Aufgabe:
Beantworte anhand des Auszugs folgende Fragen:
(a) Womit wird auf der Bühne das finnische Packeis dargestellt?
(b) Welchen Übertitel trägt die erste Szene?
(c) Was konnten die Kinder in den Löchern auf dem Wohnzimmertisch tun, und wie lange?

Auszug:

Dieser auf die Umgebung und auf Erlebnisfetzen reduzierte kindliche Blickwinkel zieht sich durch den ganzen Abend. Dass auf vielerlei Ebenen gespielt wird, garantiert Petras auch dieses Mal, das signalisiert schon das Bühnenbild: eine Treppe rechts, weiße Styroporplatten als finnisches Packeis links, das Kinderetagenbett steht schief, ein Flokatiteppich bildet einen eigenen Spielraum. Die Familie formiert sich am Küchentisch, verläuft sich dann wieder auf der großen Bühne, die für die Handlung der Figuren keinerlei Ausflucht bietet. Petras zeigt wenig Nischen und einen Realismus, wie er vom politischen System unabhängiger nicht sein könnte: Der Vater beginnt zu trinken, die Mutter begehrt mit einer Liaison gegen den Ehemann auf, um sich dann doch nicht von ihm zu trennen.

„Back to life, back to reality“ lautet der Übertitel gleich der ersten Szene, aber es ist eher die These von der weit verbreiteten Stimmungslage der Realitätsverdrängung zur Bewältigung des Alltagslebens, die aufblitzt. Dieses Jahr, freut sich die Mutter, ist der Karpfen lecker geworden. Silvester werden die Papphüte aufgesetzt. Die Erinnerung an ein paar Böller, die im Wohnzimmer zu früh zündeten und für die Kinder bedeutete, in den Löchern auf dem Wohnzimmertisch zwei Jahre lang Murmeln spielen zu können. Die Szenen des Silvestertags haben comichafte, überzeichnete Oberflächen. Ein Portier, der sich als Trenchcoat-tragender Agent entpuppt oder eine Liebesszene mit Brigitte Bardot auf der Filmleinwand sind zusammenhaltlose Einsprengsel, die sich seltsam mit dem Ton der condition humaine in den lyrischen Monologen vermischen. Aber die Bilder entwerten sich alles in allem gegenseitig.

Inhalt des Datensatzes:
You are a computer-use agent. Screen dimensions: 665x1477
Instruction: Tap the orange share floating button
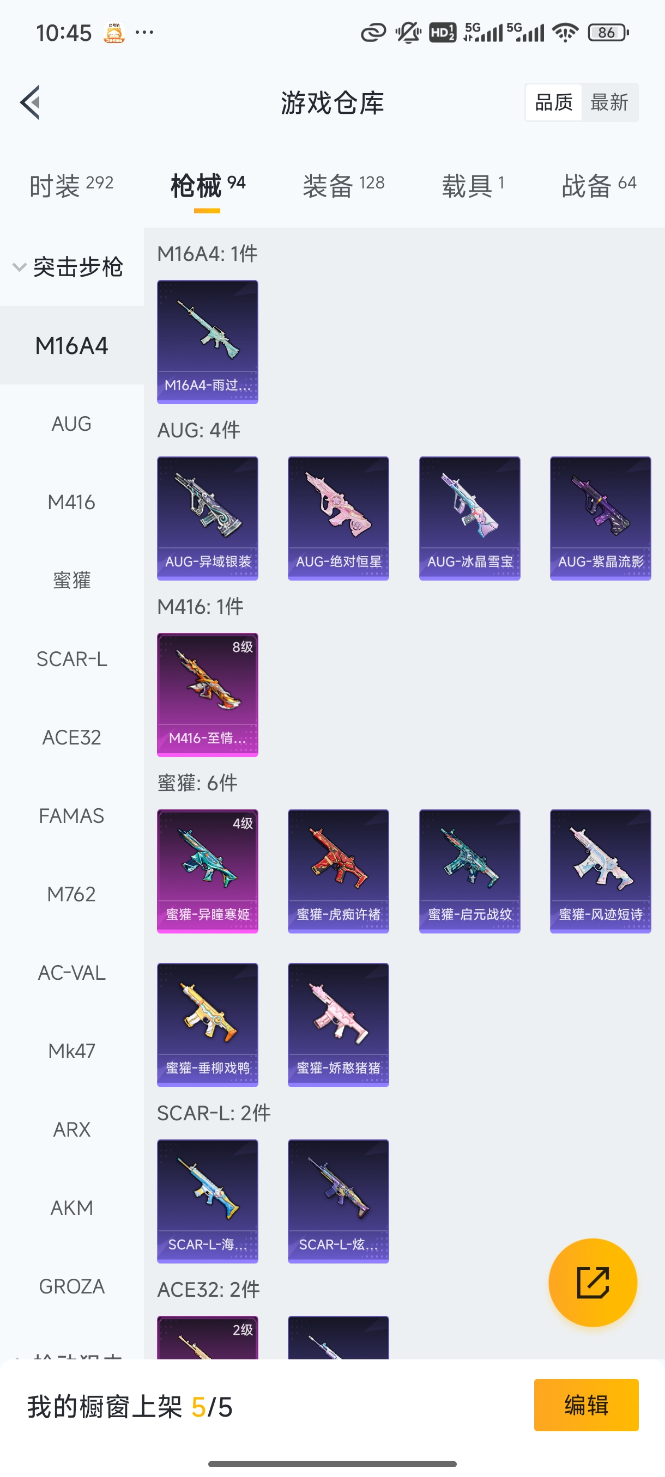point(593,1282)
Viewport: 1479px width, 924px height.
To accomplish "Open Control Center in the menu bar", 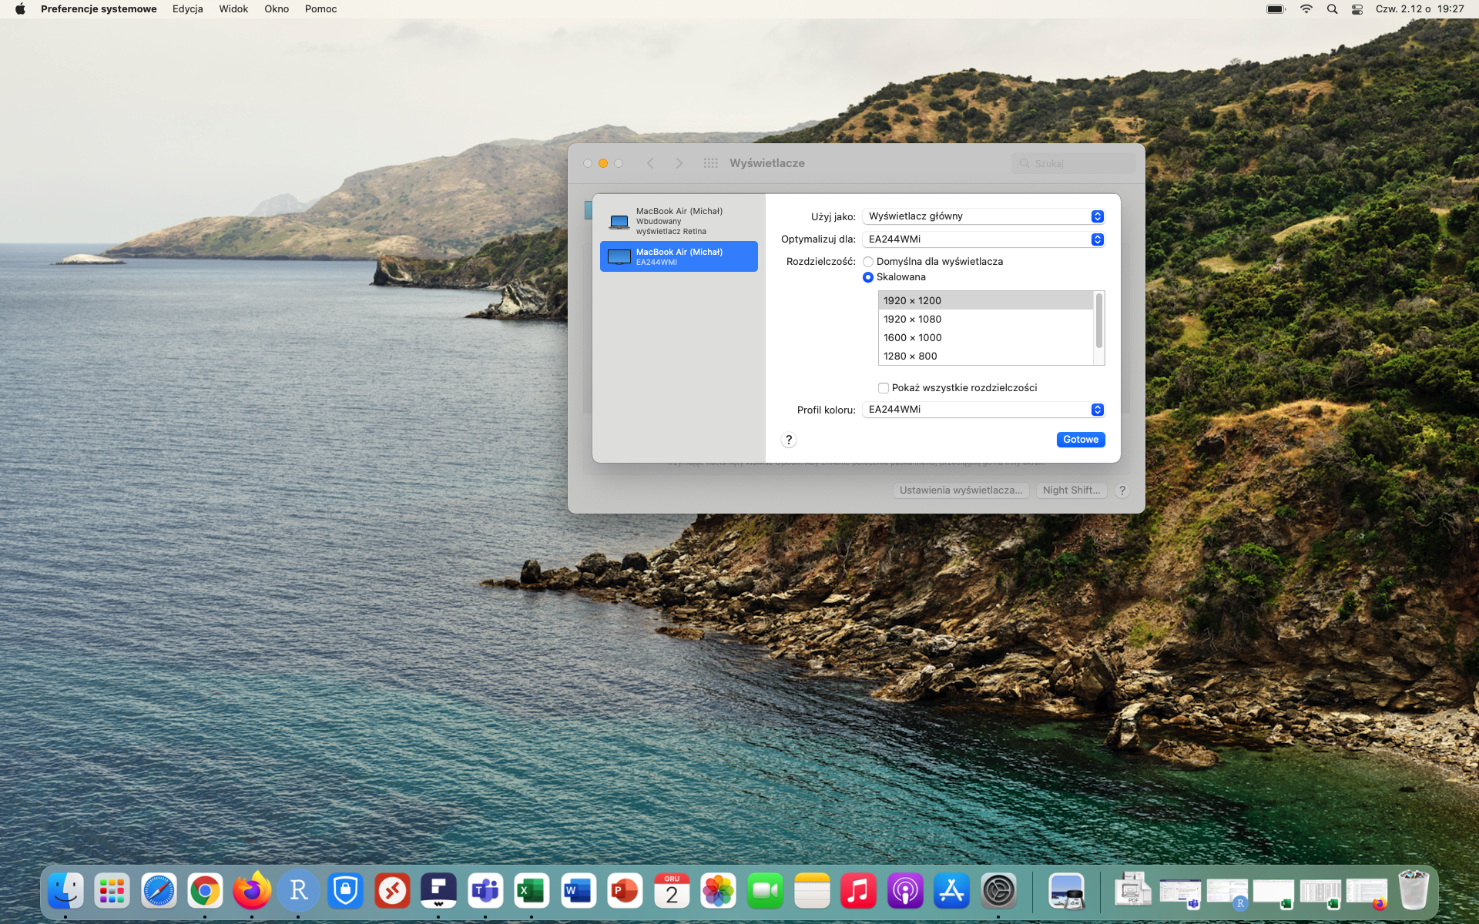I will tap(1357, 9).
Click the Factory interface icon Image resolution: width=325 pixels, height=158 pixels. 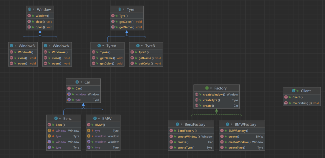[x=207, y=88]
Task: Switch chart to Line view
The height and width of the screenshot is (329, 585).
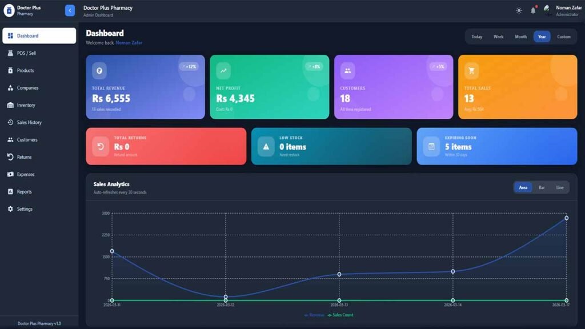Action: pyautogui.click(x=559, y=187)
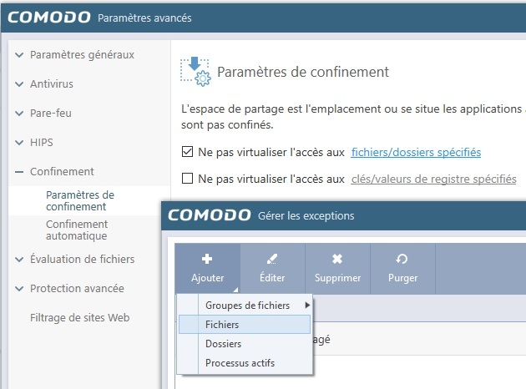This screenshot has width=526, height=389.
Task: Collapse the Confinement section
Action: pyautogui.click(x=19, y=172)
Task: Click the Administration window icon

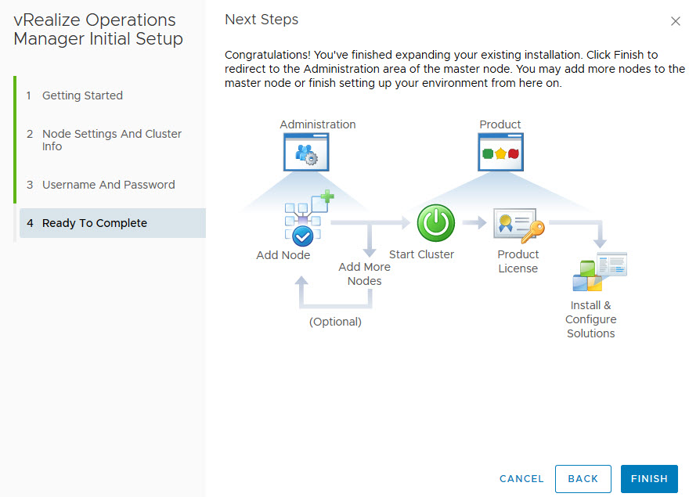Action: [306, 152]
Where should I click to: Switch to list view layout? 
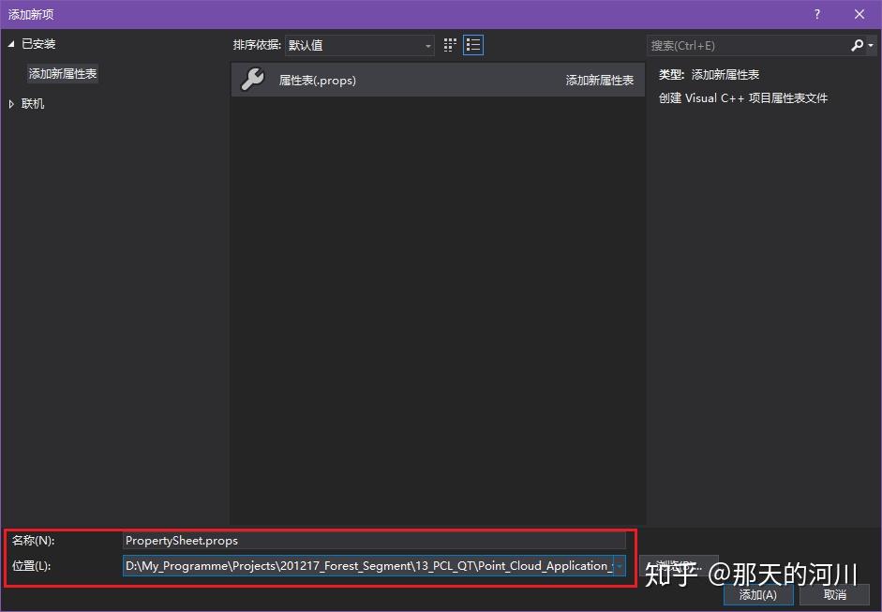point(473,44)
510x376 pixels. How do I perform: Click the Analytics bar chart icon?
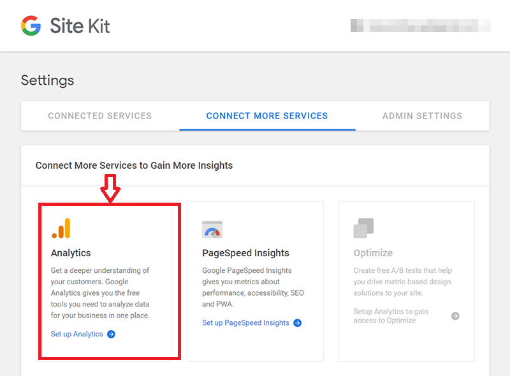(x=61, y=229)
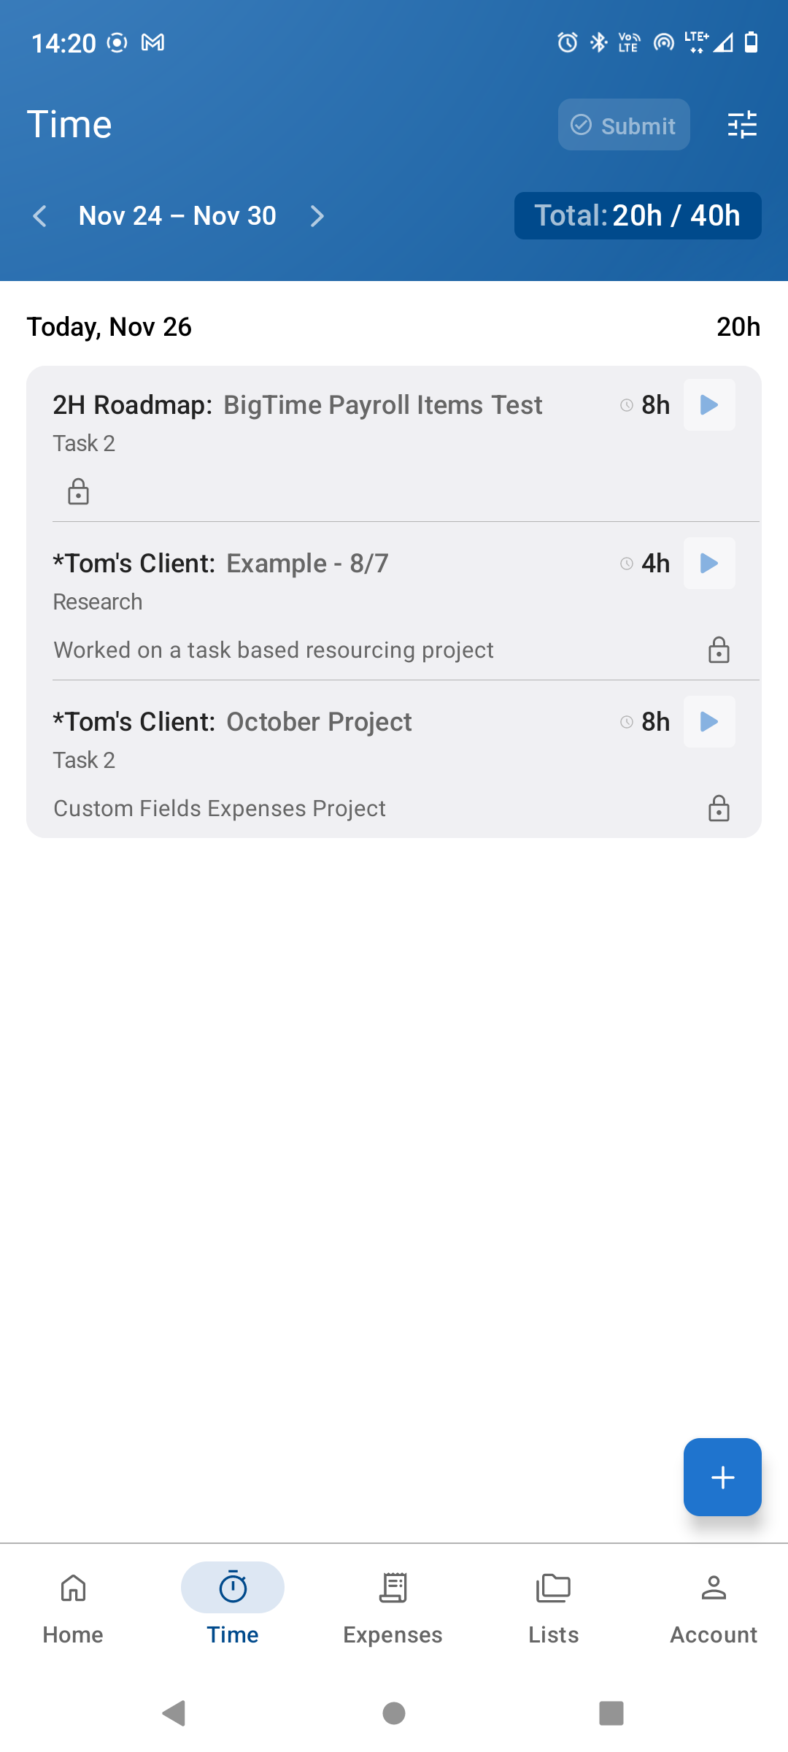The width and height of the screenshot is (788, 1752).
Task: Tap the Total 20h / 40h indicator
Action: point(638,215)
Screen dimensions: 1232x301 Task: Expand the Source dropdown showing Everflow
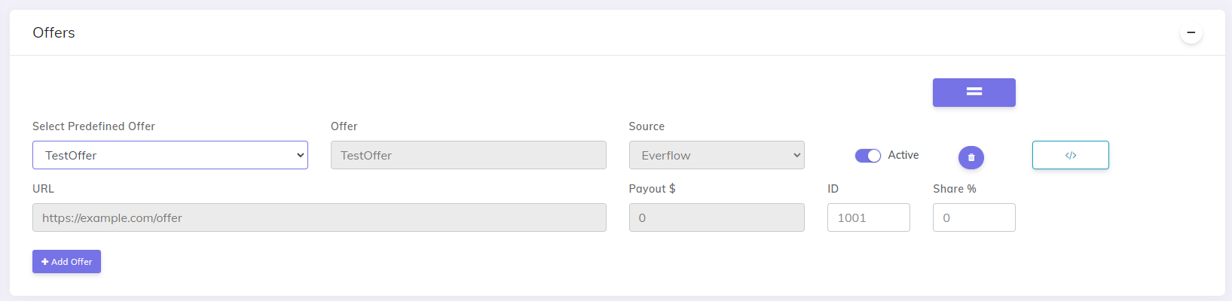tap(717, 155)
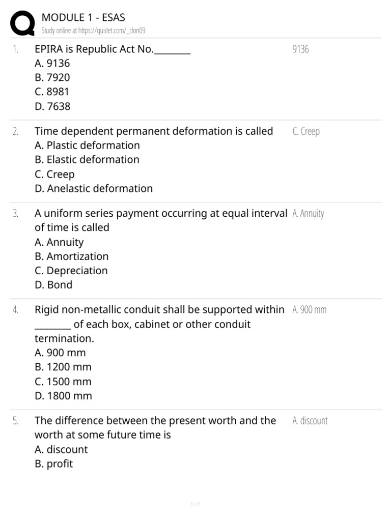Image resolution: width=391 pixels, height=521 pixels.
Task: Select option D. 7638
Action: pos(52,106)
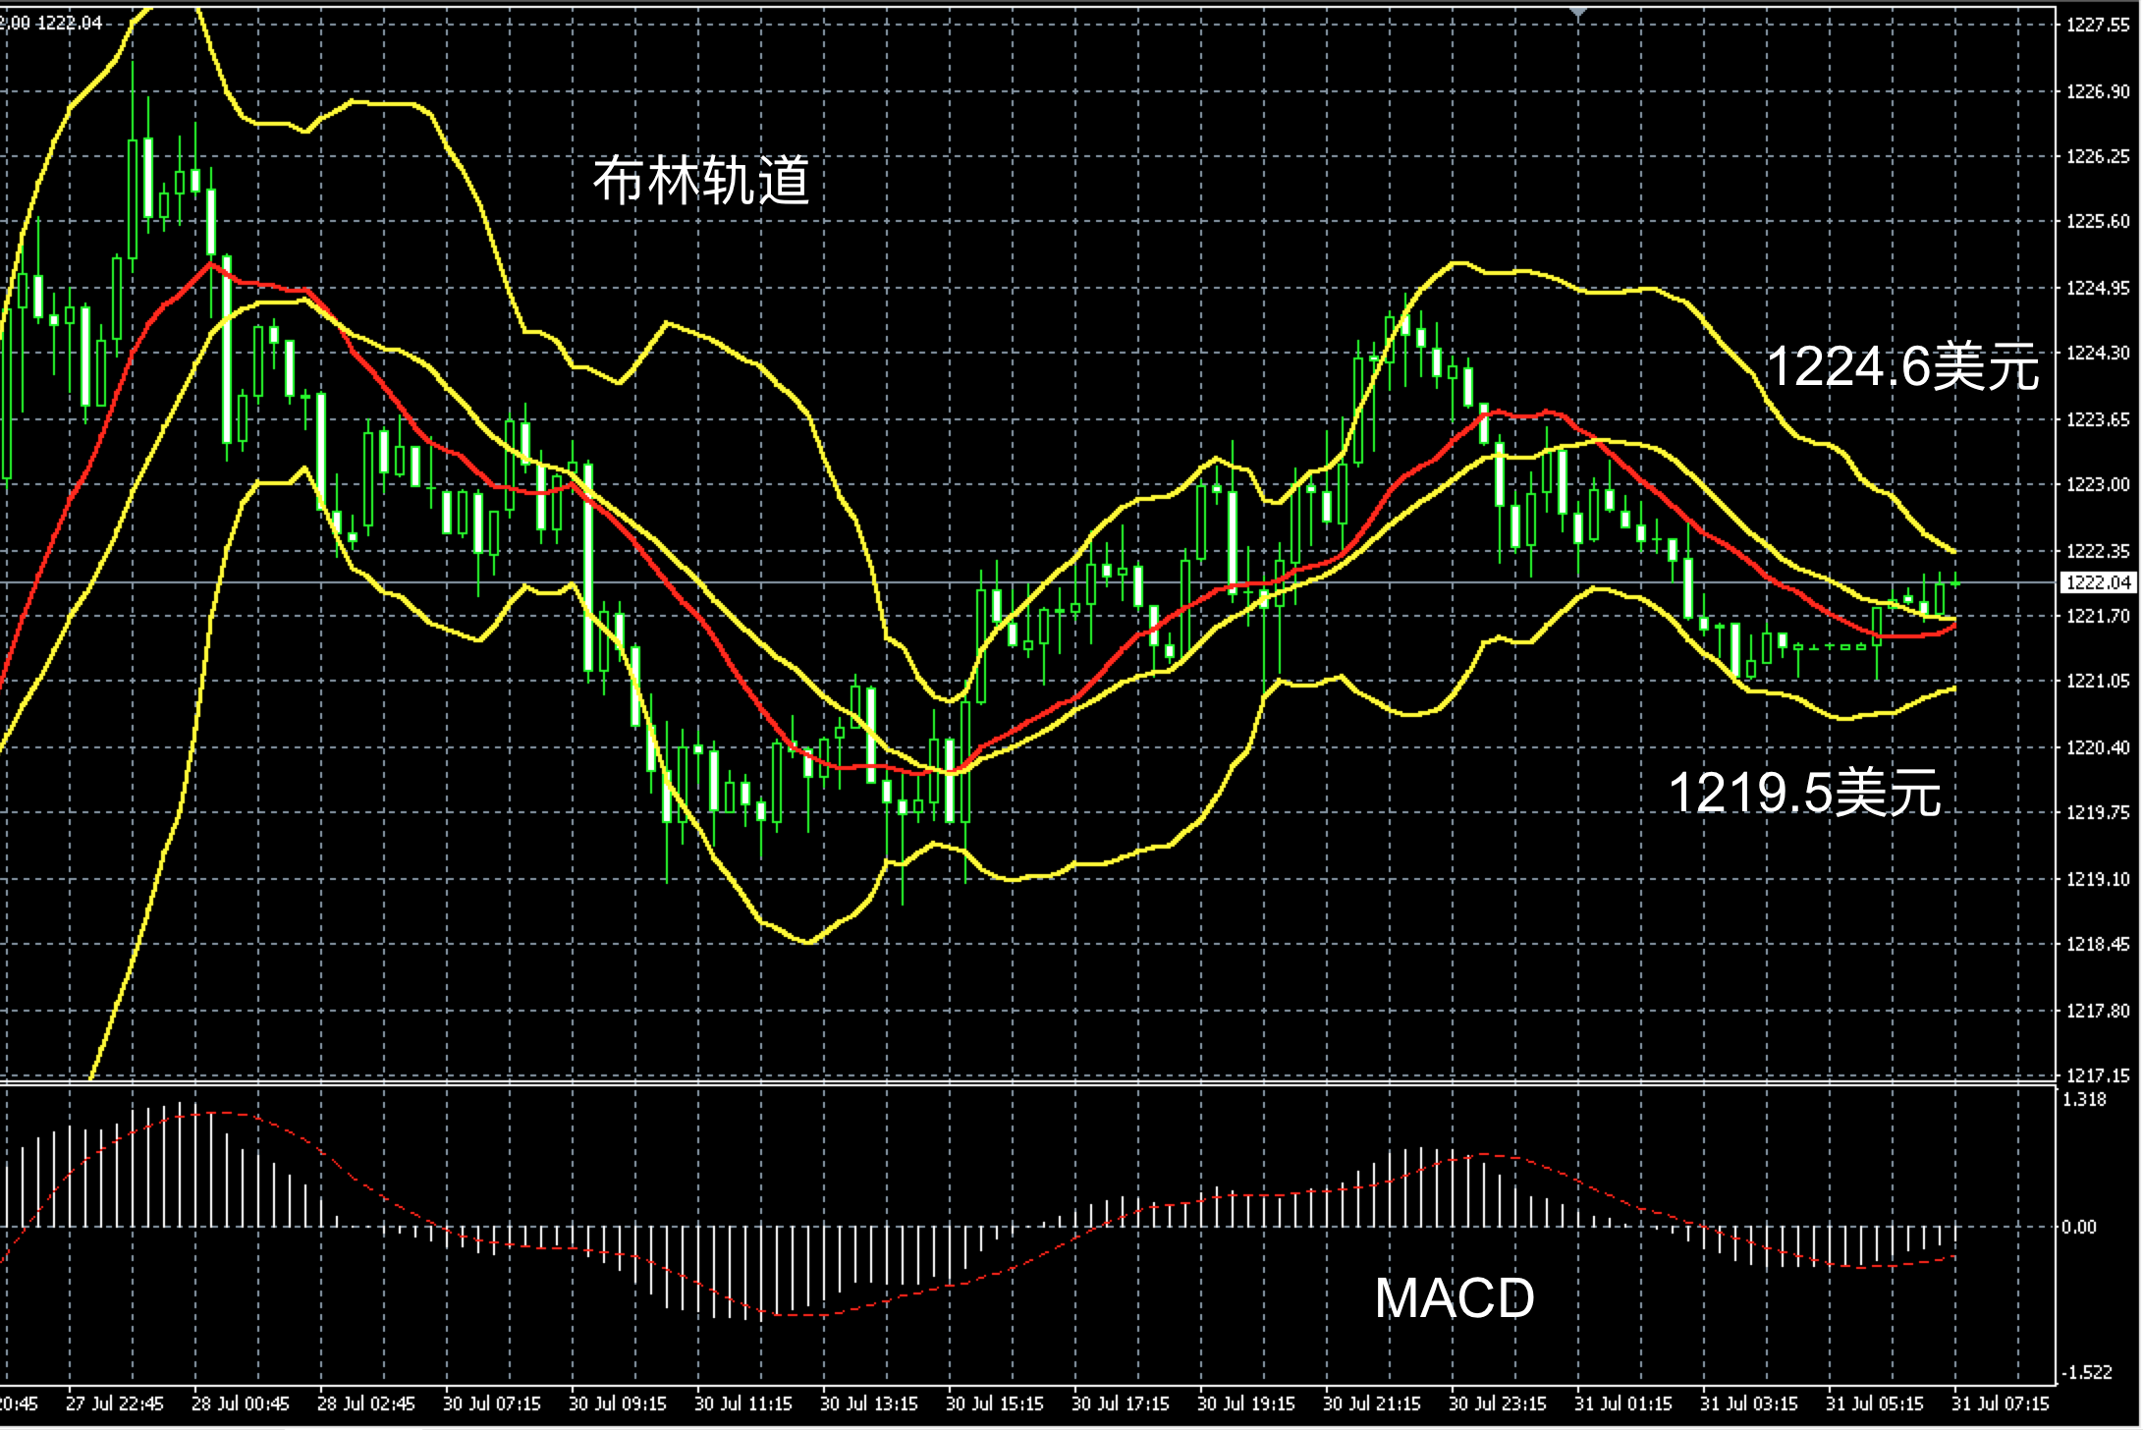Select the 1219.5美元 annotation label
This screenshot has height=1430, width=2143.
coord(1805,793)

Lösung:
(a) Mit weißen Styroporplatten.
(b) „Back to life, back to reality“.
(c) Sie konnten darin zwei Jahre lang Murmeln spielen.